Degradation of HIF-1α induced by curcumol blocks glutaminolysis and inhibits epithelial-mesenchymal transition and invasion in colorectal cancer cells

Colorectal cancer (CRC) has high morbidity and mortality. Epithelial-mesenchymal transition (EMT) is associated with CRC progression and metastasis. Glutaminolysis is essential for malignancy of cancer cells. Here, we examined the effects of curcumol on CRC EMT. We observed that curcumol suppressed invasion and migration in human CRC cells associated with upregulation of epithelial markers E-cadherin and Zonula occludens 1 and downregulation of mesenchymal markers N-cadherin and Vimentin as well as EMT-related transcription factors Snail and Twist.
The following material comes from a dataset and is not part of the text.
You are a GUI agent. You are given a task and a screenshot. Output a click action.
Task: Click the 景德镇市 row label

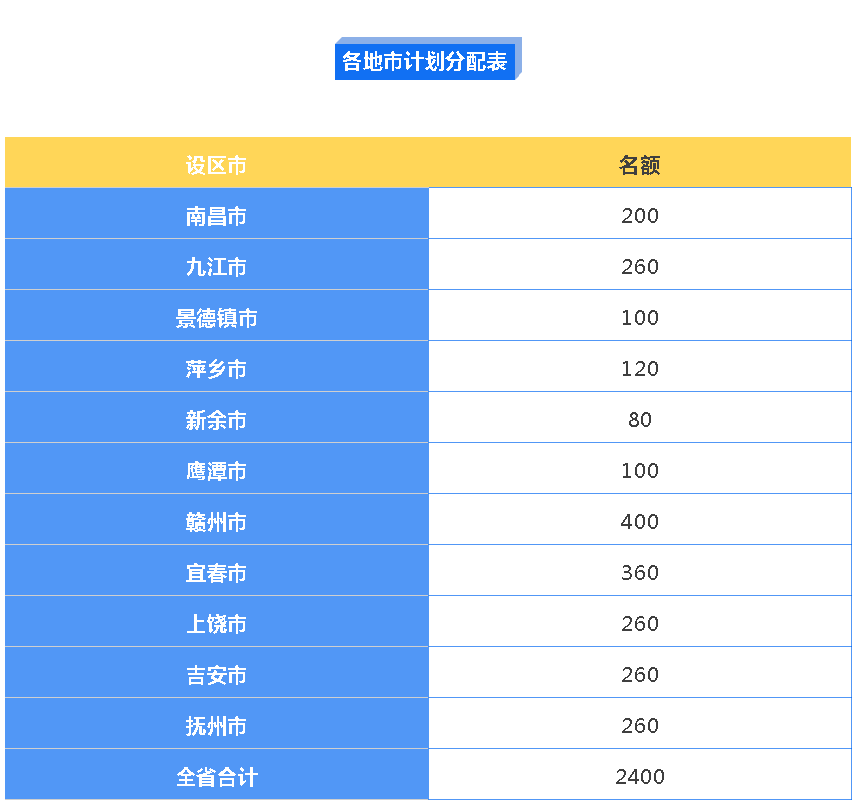click(x=216, y=318)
Curcumol increased intracellular levels of glutamine but decreased intracellular levels of glutamate, alpha-ketoglutarate, ATP, glutathione, and tricarboxylic acid cycle metabolites, suggesting interruption of glutaminolysis. Next, curcumol repressed glutaminase 1 (Gls1) mRNA and protein expression, and overexpression of Gls1 promoted EMT and abolished curcumol effects on CRC cell EMT. Molecular examinations showed that curcumol stimulated protein degradation of hypoxia-inducible factor-1 alpha (HIF-1 alpha) and prevented its nuclear accumulation in CRC cells. HIF-1 alpha agonist deferoxamine (DFO) promoted HIF-1 alpha binding to Gls1 promoter and increased Gls1 expression but abolished curcumol's inhibitory effects on Gls1 expression. DFO also enhanced EMT and invasion and migration in CRC cells and eliminated curcumol effects. Furthermore, mouse CRC models were established with in vivo overexpression of HIF-1 alpha and Gls1. Curcumol effectively inhibited CRC growth, metastasis, and EMT in mice, which was abrogated by overexpression of HIF-1 alpha or Gls1. Altogether, stimulation of HIF-1 alpha degradation was required for curcumol to disrupt EMT and repress invasion and migration in CRC cells through inhibiting Gls1-mediated glutaminolysis. Curcumol could be a promising candidate for intervention of CRC metastasis.